• [Raw data]
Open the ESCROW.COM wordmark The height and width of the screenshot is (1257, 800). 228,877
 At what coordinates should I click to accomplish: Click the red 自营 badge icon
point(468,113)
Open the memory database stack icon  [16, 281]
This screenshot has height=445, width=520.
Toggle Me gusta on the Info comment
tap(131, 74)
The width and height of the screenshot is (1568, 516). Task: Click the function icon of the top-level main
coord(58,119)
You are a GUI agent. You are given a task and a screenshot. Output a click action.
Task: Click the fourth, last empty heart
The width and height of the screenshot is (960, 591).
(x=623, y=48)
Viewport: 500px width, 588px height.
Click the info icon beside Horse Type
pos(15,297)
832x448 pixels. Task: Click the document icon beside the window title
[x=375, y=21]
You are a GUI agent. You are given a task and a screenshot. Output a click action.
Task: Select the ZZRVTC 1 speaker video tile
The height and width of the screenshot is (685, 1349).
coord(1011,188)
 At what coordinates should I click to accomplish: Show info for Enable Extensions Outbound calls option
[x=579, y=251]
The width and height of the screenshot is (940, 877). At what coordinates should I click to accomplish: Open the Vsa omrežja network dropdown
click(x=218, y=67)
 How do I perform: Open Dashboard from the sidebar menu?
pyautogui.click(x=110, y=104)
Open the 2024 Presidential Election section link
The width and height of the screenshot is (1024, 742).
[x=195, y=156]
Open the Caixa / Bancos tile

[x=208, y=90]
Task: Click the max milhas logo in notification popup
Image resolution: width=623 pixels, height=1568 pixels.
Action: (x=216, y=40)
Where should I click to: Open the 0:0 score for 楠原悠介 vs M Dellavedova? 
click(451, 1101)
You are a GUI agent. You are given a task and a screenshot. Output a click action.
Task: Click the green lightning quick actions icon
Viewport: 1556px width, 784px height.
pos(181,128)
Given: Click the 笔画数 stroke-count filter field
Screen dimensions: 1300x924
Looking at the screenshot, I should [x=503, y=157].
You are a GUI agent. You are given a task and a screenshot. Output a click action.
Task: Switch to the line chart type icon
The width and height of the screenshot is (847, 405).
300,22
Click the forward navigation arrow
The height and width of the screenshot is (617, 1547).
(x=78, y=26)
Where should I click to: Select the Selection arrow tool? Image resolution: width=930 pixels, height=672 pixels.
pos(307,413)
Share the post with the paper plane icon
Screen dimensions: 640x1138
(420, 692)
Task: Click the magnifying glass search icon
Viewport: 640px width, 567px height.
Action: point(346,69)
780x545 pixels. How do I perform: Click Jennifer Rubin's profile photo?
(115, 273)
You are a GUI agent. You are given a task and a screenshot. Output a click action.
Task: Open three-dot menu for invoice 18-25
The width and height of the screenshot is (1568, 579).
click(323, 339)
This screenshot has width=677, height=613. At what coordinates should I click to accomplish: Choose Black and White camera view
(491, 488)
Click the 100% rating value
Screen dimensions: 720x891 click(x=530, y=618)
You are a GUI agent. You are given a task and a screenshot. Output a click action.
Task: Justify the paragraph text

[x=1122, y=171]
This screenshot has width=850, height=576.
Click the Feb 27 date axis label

• [Assigned task]
The expected response is the full set of records, reproduced exactly.

• [Result of this exercise]
Open the ESCROW.COM wordmark The height and width of the screenshot is (1257, 800). 228,877
 At what coordinates should I click to accomplish: Click the red 自营 badge icon
point(468,113)
Open the memory database stack icon  [16, 281]
This screenshot has height=445, width=520.
Toggle Me gusta on the Info comment
tap(131, 74)
The width and height of the screenshot is (1568, 516). Task: Click the function icon of the top-level main
coord(58,119)
You are a GUI agent. You are given a task and a screenshot. Output a click action.
Task: Click the fourth, last empty heart
The width and height of the screenshot is (960, 591).
(x=623, y=48)
Viewport: 500px width, 588px height.
Click the info icon beside Horse Type
pos(15,297)
832x448 pixels. Task: Click the document icon beside the window title
[x=375, y=21]
You are a GUI agent. You are given a task and a screenshot. Output a click action.
Task: Select the ZZRVTC 1 speaker video tile
The height and width of the screenshot is (685, 1349).
coord(1011,188)
 At what coordinates should I click to accomplish: Show info for Enable Extensions Outbound calls option
[x=579, y=251]
The width and height of the screenshot is (940, 877). At what coordinates should I click to accomplish: Open the Vsa omrežja network dropdown
click(x=218, y=67)
 How do I perform: Open Dashboard from the sidebar menu?
pyautogui.click(x=110, y=104)
Open the 2024 Presidential Election section link
The width and height of the screenshot is (1024, 742).
[x=195, y=156]
Open the Caixa / Bancos tile

[x=208, y=90]
Task: Click the max milhas logo in notification popup
Image resolution: width=623 pixels, height=1568 pixels.
Action: (x=216, y=40)
Where should I click to: Open the 0:0 score for 楠原悠介 vs M Dellavedova? 
click(451, 1101)
You are a GUI agent. You are given a task and a screenshot. Output a click action.
Task: Click the green lightning quick actions icon
Viewport: 1556px width, 784px height.
pos(181,128)
Given: Click the 笔画数 stroke-count filter field
Screen dimensions: 1300x924
Looking at the screenshot, I should [x=503, y=157].
You are a GUI agent. You are given a task and a screenshot. Output a click action.
Task: Switch to the line chart type icon
The width and height of the screenshot is (847, 405).
300,22
Click the forward navigation arrow
The height and width of the screenshot is (617, 1547).
(x=78, y=26)
Where should I click to: Select the Selection arrow tool? Image resolution: width=930 pixels, height=672 pixels.
pos(307,413)
Share the post with the paper plane icon
Screen dimensions: 640x1138
(420, 692)
Task: Click the magnifying glass search icon
Viewport: 640px width, 567px height.
Action: point(346,69)
780x545 pixels. How do I perform: Click Jennifer Rubin's profile photo?
(115, 273)
You are a GUI agent. You are given a task and a screenshot. Output a click action.
Task: Open three-dot menu for invoice 18-25
The width and height of the screenshot is (1568, 579).
click(323, 339)
This screenshot has width=677, height=613. At what coordinates should I click to accomplish: Choose Black and White camera view
(491, 488)
Click the 100% rating value
Screen dimensions: 720x891 click(x=530, y=618)
You are a GUI agent. You are given a task and a screenshot. Output a click action.
Task: Justify the paragraph text

[x=1122, y=171]
This screenshot has width=850, height=576.
Click the Feb 27 date axis label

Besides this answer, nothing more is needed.